Ahí se conversaba sobre las parejas, sobre las peleas con ellas. Se decían “andabai con el carro”, “andai con el trineo”, “andai con el trineo salvaje”. Si habían hablado con las novias y discutían, los otros se burlaban. “Quedaste bravo con la bruja”, en son de broma. Pero si se veía alguna riña el tono de la discusión cambiaba, porque además de cuchillos, se manejaban cilindros de gas en casi todas las casas, cilindros que eran comprados con el sistema regulado de Economato, aprobado por el jefe interno, el director regional y admitido a nivel nacional por la institución. Aún cuando en el cuarto piso de la torre cinco de San Miguel el uso de los balones en peleas no se daba por primera vez.
Para eso se mandaba a un perquin al patio de carga con el balón de gas vacío y tras el pago de 5.900 pesos por uno de cinco kilos o 10.900 pesos por uno de once, el interno volvía con combustible para cocinar. Práctica criticada por riesgosa, al igual que el uso de parafina dentro de las celdas porque facilitaba los levantamientos en los penales. En los motines, los internos también se monreaban. Ese término significaba amarrar las rejas con cables y paños para que Gendarmería no pudiera ingresar. También introducir palos de fósforos en los candados. Mientras que para transformar el balón en un “soplete” solo había que adherir una manguera o tubo a la válvula y prender la punta con un encendedor. Lo otro era lanzar el balón completo en medio del fuego por si soltaba gas y aumentara sí el tamaño de la hoguera.
En las mañanas, la vida comenzaba temprano con la cuenta. Entraban los gendarmes, los internos salían de las carretas y se volvían un número. Una ficha pequeña de cartón con un timbre del Gobierno de Chile se completaba con el número de internos de cada colectivo, de cada piso, de cada torre. Luego, los que participaban de la escuela municipal “Hugo Morales Bizama”, que funcionaba dentro de la cárcel, se levantaban. De los que murieron en el incendio, 19 privados de libertad estudiaban en ella.
El alcalde de la comuna, Julio Palestro, el mismo ocho de diciembre después de la tragedia, comunicó a los medios que lamentaba “la muerte de los 19 alumnos de la escuela municipal”, pero inmediatamente a ello afirmó que desde el 2000 estaba haciendo gestiones con los vecinos para trasladar el recinto penal de su comuna “por la delincuencia”.

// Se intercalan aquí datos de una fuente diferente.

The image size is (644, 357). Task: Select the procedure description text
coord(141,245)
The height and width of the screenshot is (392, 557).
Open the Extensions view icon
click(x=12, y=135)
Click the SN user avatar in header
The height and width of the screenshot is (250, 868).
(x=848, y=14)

El edil Palestro se refería a la escuela que funcionaba de lunes a viernes, con ciclos y capacitaciones en la mañana y, en la tarde con dos primeros niveles (de 1º a 4º básico), cuatro segundos(de 5º a 6º) y cuatro terceros (de 7º a 8º). Eran 303 alumnos en total, con cinco profesores, un jefe de la Unidad Técnico Pedagógica (UTP) y un director de Escuela. El CDP en total albergaba 1.956 prisioneros el día del incendio y su capacidad era de algo más de 700. No hubo forma de esconder el hacinamiento aquel día.